As important as the setting might be, the highlight of the show remains the food. When planning your picnic menu, you need to keep in mind it needs to be food that can be transported, that can be served at room temperature, won’t spoil in a cool box with only ice packs, can keep (so you don’t have to make it and serve it immediately), fall in the taste of your company, and provide a balanced meal. Here you have the choice of either going for finger food – smaller dishes and bites that don’t require cutlery and crockery to eat, or more traditional dishes, where you do need a plate and knife and fork in order to enjoy. A few dishes are iconically associated with picnics, such as Scotch eggs, chicken drumsticks, sandwiches, potato salad and quiche. Guaranteed crowd-pleasers, but definitely not the only options out there.
Pasta salad is perfect for picnics – usually hearty, they hold up well. If you want to pack a leafy salad, don’t dress the salad until you are going to eat it. For layered salads, always start with the heaviest ingredients at the bottom, working up towards the lighter ones like the lettuce. Other salad ideas include Middle Eastern couscous salad, a Greek orzo salad, or even a lighter-carb sweet potato salad. Adding vegetable dishes or bites can be a bit trickier as they usually do not handle the heat and transport that well. But there are options, such as zucchini fritters with minted tzatziki dip, pumpkin fritters, or chargrilled veg skewers.
Our favourite menu for a picnic? A selection of cheeses, cold meats, pates and spreads, olives, roasted peppers, gherkins, hummus, crudites and other meze bites, with fresh bread and real butter. Nothing fancy, just good produce that you can pair and add to make a wonderful meal. Social food.
A nice tip? Pack fruit, nuts and biltong for extra snacks along the way, especially if you are travelling with kids and the journey might take longer than you planned.
To end, chocolate brownies are always a winner. Other ideas: cheesecake in a jar, cookies, traditional scones with strawberry jam and clotted cream, or a coconut loaf cake.
For drinks, anything that can successfully be kept cold can work. Ice tea is super refreshing on a hot summer’s day, lemonade or ginger beer (both homemade of course) being another stellar option. And for the grownups, sparkling wine or a chilled white or rose wine is wonderful. Just remember your glasses, and pack enough ice! You can also pack in sangria or spritzers, or pre-mixed G&Ts with the cucumber or lemon slices packed separately. Whatever says sun, outside, and great company. Our best hack to ensure your drinks remain cold (other than freezing them) is: chill as usual, then decant into a flask. That same flask to keep your coffee hot on road trips will keep your drinks nice and cold.
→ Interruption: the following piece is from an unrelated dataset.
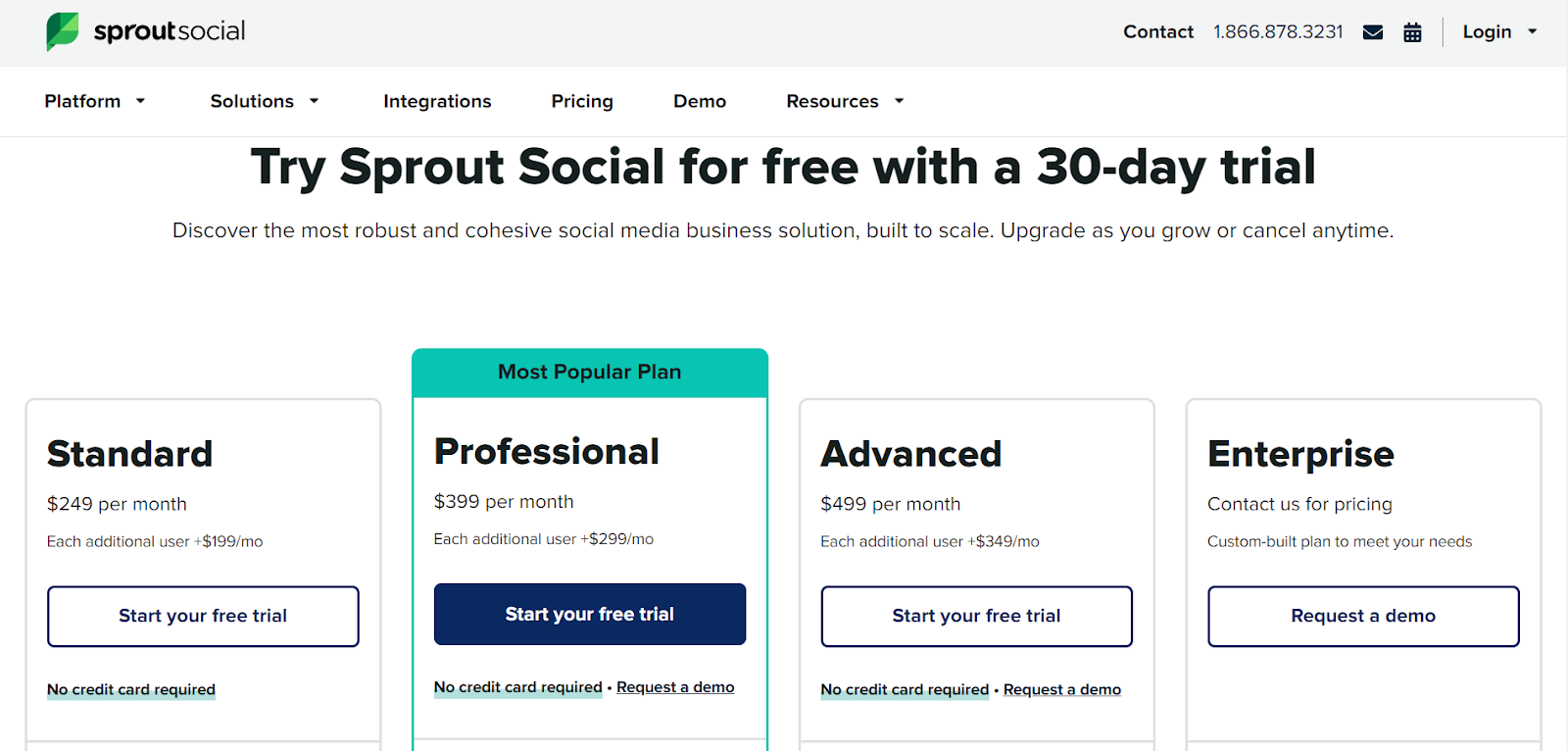Click the Contact link in header

click(1158, 31)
When packing the food, ensure the containers that you are using are leak proof. Place everything in the fridge to chill, and only pack them into your cool box at the last minute. Top with ice packs to ensure safe transportation.
- Make getting to the picnic a scavenger hunt. Leave clues or a “treasure” map for your family to find their way to the picnic destination.
- Bring along a board game, boules, a rugby ball, or a Frisbee for some outdoor fun. If kids will be joining you, try to pick a spot with a playground nearby.
- Plan a hike and bring the picnic with you. Stop when you get hungry or find a scenic spot to eat.
- Set the mood with a sunset picnic. If it’s allowed, bring a few votive candles and a small bouquet of flowers to add to the ambience.
Those are our top tips for making a magical picnic. With Valentine’s Day around the corner, we hope you implement them for a romantic night out. And if you are worried about your skill in the kitchen, or simply do not have the time to cook and plan, you can always order your picnic from us!
Stripes is wishing you a happy Valentine’s Day, but even more, that you will feel the love the whole year round!